Since the beginning of this war, I have had many debates with highly educated Russian expatriates who have actively defended the invasion of Ukraine. As people who live abroad and are fluent in foreign languages, they have easy access to foreign media that criticizes the invasion. However, they merely parrot pro-Putin media narratives about how “the vicious West always targets Russia,” that “the Ukrainian Nazis are coming alive to attack Russia,” the “importance of ‘restoring’ former Soviet territory,” and the importance of an “ultimate central regime” in Russia. They even cite fake news created by pro-Putin media, claiming that the US is conducting biological weapons experiments in Ukraine.

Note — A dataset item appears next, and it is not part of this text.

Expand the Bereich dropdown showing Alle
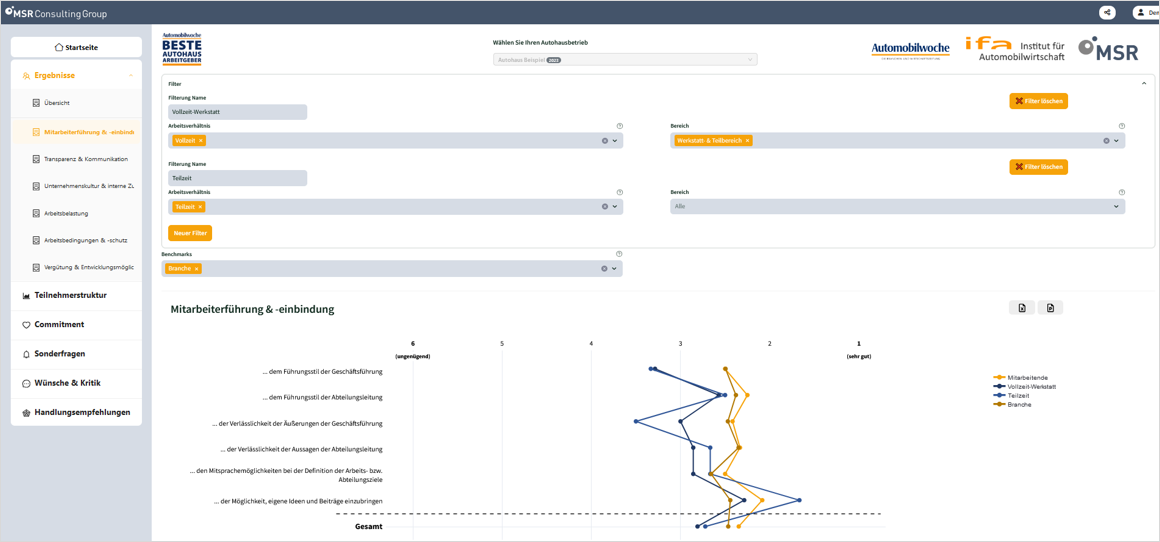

Russian propagandists have successfully created and disseminated a narrative of the conflict as the “evil West versus good Russia,” that plays on their inferiority complex, resentment, and fear of the West — sentiments that many Russians share — as well as a desire to get even for the “disgraceful” fall of the Soviet Union and the antipathy towards the rise of nationalism in neighboring countries. Many Russians who believe in this narrative support the aggression of the neo-authoritarian regime even as they live in relative poverty and watch their military struggle on the battlefield.

Traditionally, authoritarian states have actively utilized social policies to secure the loyalty of their subjects. North Korea, which once followed the Soviet model, offered free education and free healthcare to its citizens in the late 1950s. It was the first Third World country to do so.

In contrast, neo-authoritarian states are stingier with welfare programs. Russia’s welfare spending as a percentage of gross domestic product (GDP) is about 12%, like South Korea, which is considered a “welfare backward” country among industrialized nations. Instead, neo-authoritarian states destroy solidarity among their subjects, such as workers, so that atomized individuals struggle to survive and are exposed, alone, to the seductive messages of propaganda.

Only 3.5% of all Russian workers belong to democratic unions that are relatively independent of the state, due to the extreme repressions of the regime that includes continuous (and ongoing) union busting and imprisonment of activists. That is a figure worse than South Korea, where 6% of workers belong to unions.

In addition, the percentage of workers suffering from precarious employment, such as temporary work, is about 46%, which is higher than that of South Korea (37.5%). In short, powerless individuals, who have had to face little welfare, precarious work, and the atomization of the individual, have been captured by the neo-authoritarian regime’s seemingly appealing nationalist messages.

Fortunately, South Korea is far from neo-authoritarianism as an institution, as peaceful transitions of power are the reality. However, the policies of the current hard-line conservative government and the rhetoric of the right-wing media that defend it are not unlike those that can be seen in Russia. The government’s continuous attacks on unions and its indifference to reducing precarious employment are no different from what the Putin regime is guilty of.

The distinction is that while Putin’s grand narrative centers on the West and the US as “eternal enemies,” the Korean far-right’s hate campaign centers on bashing unions, air traffic spying manipulation, and anti-North Korean incitement. Where Putin’s narrative centers on “centralized power,” the discourse of South Korea’s far-right focuses on “the market” and “meritocracy.”

Just as many poor Russian youth support increased military spending and the invasion of Ukraine, rather than advocating for more welfare spending, many poor Korean young people affirm a divide based on “meritocracy,” which is decided by inherited wealth. Many Koreans, like Russians, hold a worldview that is completely at odds with their class interests. This is why South Korea will never be immune from the dangers of neo-authoritarianism, a dystopia in the age of a capitalist crisis.